While in their fifties, they did what we wouldn’t, and I couldn’t have been more proud of them even if I tried. I’d regret dodging college in a few years, but with my brother being a vampire and living in the one place where vampires faced immediate execution, I couldn’t afford to go to classes anyway.
Someone might visit, spot his fangs, and murder him.
It wasn’t like he’d asked to be changed into a vampire, and I had done my best to avoid the damned moose.
I regarded the moose with a sigh. As far as zombie moose went, I even liked her when I was honest about the situation. She didn’t bother anyone, didn’t seem to have a fixation on brains, and just wanted to continue her eternal life eating grass.
It wasn’t her fault she’d gotten startled across the road. It hadn’t been my fault she’d jumped directly in front of me, either.
I blamed the hotspot. New hotspots terrified the local wildlife.
Five minutes in, I abandoned my job search to head into my brother’s domain and observe his efforts to give us five whole minutes of fame on the internet. Then, because I could cling to my guilt with the best of them, I said, “Maybe we should tell our parents.”
“As our parents aren’t vampire-murdering dickheads, I have no problem with telling our parents. However, you know how dad gets about lycanthropes.”
I winced. As he’d been the one responsible for my shapeshifting tendencies, he tended to get cranky about the lycanthropes, as they had perks we shapeshifters didn’t. Until me, shapeshifters couldn’t contract lycanthropy. Once he found out I was infected with the virus, he’d flip.
“I still don’t know how a damned my little pony spawned a platypus,” I complained. “A Shetland pony, for that matter. He’s an endangered species among shapeshifters, and here I am, a platypus. Do you know what platypuses have in common with Shetland ponies?”
“Absolutely nothing,” my brother dutifully replied. “I’m going to open a crowdfunding account to escape my personal version of hell and link to it in the video. That way, we may get some benefactors who would pay for us to go somewhere sane. I’m suddenly grateful Mom and Dad got us our US citizenship. We could go crash on their couch for a while.”
Their couch was big enough for two wayward children, and I considered the idea, narrowing my eyes. “When you do that crowdfund thing, stipulate if a ridiculous amount of money is contributed, I am going on a vacation.”
He laughed, as neither one of us had gone on a vacation since reaching adulthood. “I’ll do that. And I know someone who’d be happy to take over the house here.”
“Who?”
“Saul.”
Ah. As far as my brother was concerned, Saul made the world circle the sun, may as well have been an angel in disguise, and could do no wrong. Fortunately for my brother, Saul tended to be responsible, fixed anything he broke, and would make an excellent long-term renter. “I’ll even talk our parents into giving him a half-decent rent on the place.”
“You take care of our parents, I will take care of the funding.” My brother cracked his knuckles. “You, as always, were brilliant in your play-by-play. What are you naming the new sport?”
“Undead elimination tag,” I replied.
“Oh, nice. Brutal but nice. We can nickname it the Undead Derby or something. What are the rules?”
“There are rules?”
“Maybe we should call it undead cricket instead.”

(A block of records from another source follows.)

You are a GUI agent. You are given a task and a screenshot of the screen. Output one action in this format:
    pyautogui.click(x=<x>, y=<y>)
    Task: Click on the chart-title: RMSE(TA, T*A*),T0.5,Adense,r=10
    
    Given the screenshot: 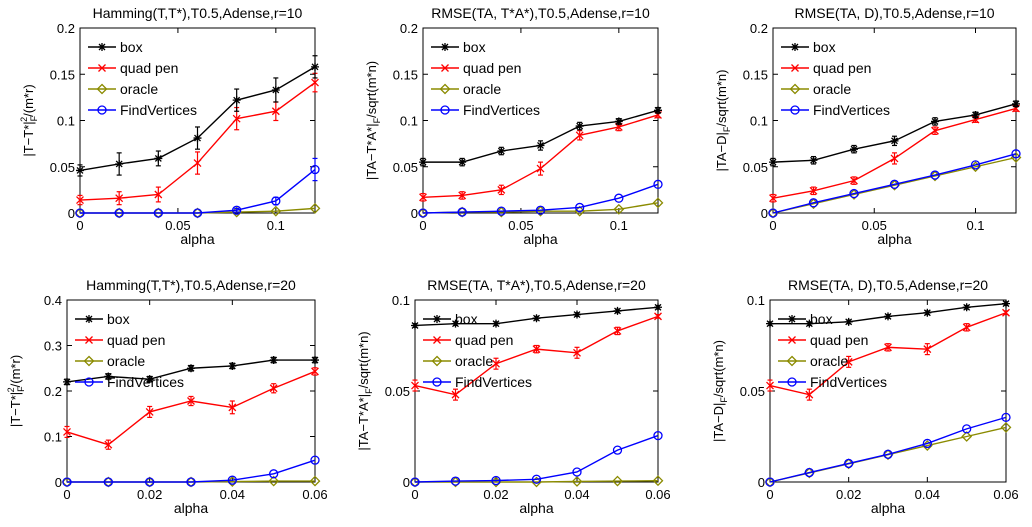 What is the action you would take?
    pyautogui.click(x=540, y=13)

“That’s not necessarily a bad idea. I’ll give our parents a call and see if they’re willing to host us so we can escape the insanity. Do me a favor and send that video to Mom after you get it online.”
“You got it.”
As my cell phone could barely hold a connection, I went to make myself a new hot chocolate before heading into the living room to use the landline to call our parents. Armed with my favorite drink, I dialed my mother’s cell and prayed for mercy, help, or patience from some divine.
“Hey, baby. How are you?” my mother answered.
“Terrible, actually. Beyond terrible. It’s so bad right now.”
My mother hesitated. “Are we talking about you ran out of pads and don’t want to go to the store bad or you’re out of hot chocolate and all the stores are closed bad?”
“I hit a moose in a hotspot bad, and now my brother is a vampire bad,” I replied.
My mother sucked in a breath, and I could readily imagine her blinking as she processed the news. “You hit a moose in a hotspot, and now your brother is a vampire?”
“You know how we sometimes talked about moose flying through windshields? Well, that happened. The moose is now a zombie, and she’s grazing in the front yard. She followed us home, and she refuses to go away. There’s a skulk of vampiric foxes that like to hang out, too. The mummified ice wolf is bad news, because it took out the beavers, and let me tell you, Team Beavers were, prior to their run in with the mummified ice wolf, the undisputed badboys of the undead wildlife in town.”